Леонтин внимательно посмотрела на него и сказала:
– Это может быть добрым знаком.
Легкий ночной ветерок повеял между его голых ног, поверх спущенных штанов, когда он присел над такой близкой землей и поднял глаза на такие далекие звезды, и внезапно у него перехватило дыхание от ощущения, что за спиной его кто-то стоит. Неприятная дрожь в спине мгновенно превратилась в крушащие ребра тиски ужаса при появлении запаха столярного клея и голоса, напевавшего: «И очисти сердца наши, дабы правдой служить тебе! И очисти сердца наши, дабы правдой служить тебе!» То был ужас знания, что умерший тридцать лет назад дедушка стоит за его спиной. Присутствие покойника за спиной превратило весь осязаемый и плотный мир, простиравшийся от земли под его заднепроходным отверстием до звезд над его отверстыми глазами, в тонкую и ломкую паутину наваждения, натянутую на бесплотность духов, и ему самому не хватило духа, чтобы обернуться. А хватило ему духа лишь на то, чтобы тут же помчаться оттуда что есть духу, прихватив рукою сползающие и путающиеся в ногах штаны, к заветной калитке в ограде. Только добравшись до двора, застегнул он штаны при свете, падавшем из окошка Леонтин, перевел дух и накачал воды из старинной колонки, чтобы привести себя в порядок и остудить лицо и затылок. Прежде чем войти в комнату, он заглянул в окно.

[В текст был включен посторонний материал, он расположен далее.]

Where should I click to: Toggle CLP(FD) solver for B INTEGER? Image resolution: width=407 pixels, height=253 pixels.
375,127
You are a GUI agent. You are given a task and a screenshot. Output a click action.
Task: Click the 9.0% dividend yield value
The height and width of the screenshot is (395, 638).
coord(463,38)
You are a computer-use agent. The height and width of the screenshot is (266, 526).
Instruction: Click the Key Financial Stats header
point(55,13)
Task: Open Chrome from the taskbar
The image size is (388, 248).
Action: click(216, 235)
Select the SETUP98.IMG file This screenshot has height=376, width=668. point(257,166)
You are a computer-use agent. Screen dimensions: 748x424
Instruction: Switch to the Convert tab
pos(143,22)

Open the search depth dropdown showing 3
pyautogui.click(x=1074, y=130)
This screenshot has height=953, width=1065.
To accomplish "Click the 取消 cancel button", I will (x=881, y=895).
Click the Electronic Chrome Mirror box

Так же, как в тот раз ему полегчало, когда выяснилось, что фермерша не видела его бьющимся головой об пол ее комнаты, так и сейчас ему полегчало, когда он увидел, что старая служанка крепко спит, лежа на спине, и если он сейчас войдет, она не поймет, что с ним произошло нечто столь же смехотворное. Вид себя самого, спасающегося бегством со спущенными штанами, веселил его даже больше, чем в детстве – вид Раввы, тужащегося, сидя под просунутой в дверное оконце рукою жены, но смеяться в полный голос он не посмел, опасаясь разбудить Леонтин, и потому сидел и смеялся сам с собою тем беззвучным смехом, которым в конце дней своих втайне от всех смеялся дедушка.
Леонтин рассмеялась, когда он, вернувшись под вечер с работы (в тот день он был отправлен в свинарник помогать кастрировать кабанов), спросил ее, верит ли она в бессмертие души, и вообще много смеялась, постоянно пребывая в хорошем настроении, которое временами выводило из себя ее госпожу. Хозяйка фермы ко всему относилась с повышенной серьезностью и оттого по любому поводу, начиная с протекавшей крыши и тарелок, имеющих обыкновение разбиваться, валясь из моющих рук, и кончая коровами, заболевавшими болезнями рта и копыт, то есть всего того, что по своей природе подвержено порче и обречено на гибель и истребление, ходила вечно с угнетенным и мученическим видом, сгибаясь под непосильной ношею разваливающегося мира. О своей служанке она всегда говорила: «Несерьезная она, эта Леонтин, легкомысленная», а в минуты гнева кричала на нее: «Убирайся отсюда, бессердечная тварь!» В то воскресенье, когда Гавриэль приехал из Парижа, и, в сущности, в течение всей первой недели, что он провел в ее доме, та непрерывно бурчала на Леонтин: «Экая бессердечная тварь! Бессердечная тварь! Какое безобразие! Боже правый, какое безобразие!» И все это из-за одного происшествия. В то воскресенье в церкви Святой Анны происходило поминовение местных уроженцев, павших в великой войне, «на поле чести», как сказал священник. Из-за Леонтин, как утверждала фермерша, обе старушки явились в церковь с некоторым опозданием и стали потихоньку пробираться на свои места возле деревенского доктора, стоявшего с непокрытой головой, в то время как его выходная шляпа – высокий черный цилиндр – покоилась на пустом сиденье сбоку. Когда священник закончил читать поминальную молитву и подал собранию знак садиться, фермерша, расчувствовавшаяся и взбудораженная как святостью действа, так и опозданием, произошедшим, как уже говорилось, по вине служанки, уселась прямо на цилиндр, который сплющился с шелковым стоном. Доктор побледнел и бросил на нее возмущенный взгляд, а она поспешила расправить шляпу и по возможности разгладить ее помятости, а затем протянула ее владельцу с выражением глубочайшего соболезнования на лице. Можно сказать, что если бы не Леонтин, то все сошло бы благополучно, но эта «бессердечная тварь» расхохоталась так громко, что все собрание уставилось на них, застыв словно в столбняке, а священник прервал свою проповедь и сказал:
– Я хотел бы напомнить почтеннейшим сударыням, что они находятся в святом месте и посреди молитвы за упокой душ воинов, павших на поле чести.
Хуже всего фермерше стало оттого, что священник сказал «сударыням», то есть, прибегнув ко множественному числу, превратил ее в участницу этого безобразия, в то время как смеялась одна Леонтин. Чтобы исправить несправедливость, она была вынуждена всю неделю ходить от дома к дому, опираясь на руку Леонтин, и объяснять всем и каждому, что не она, а лишь исключительно Леонтин смеялась в церкви.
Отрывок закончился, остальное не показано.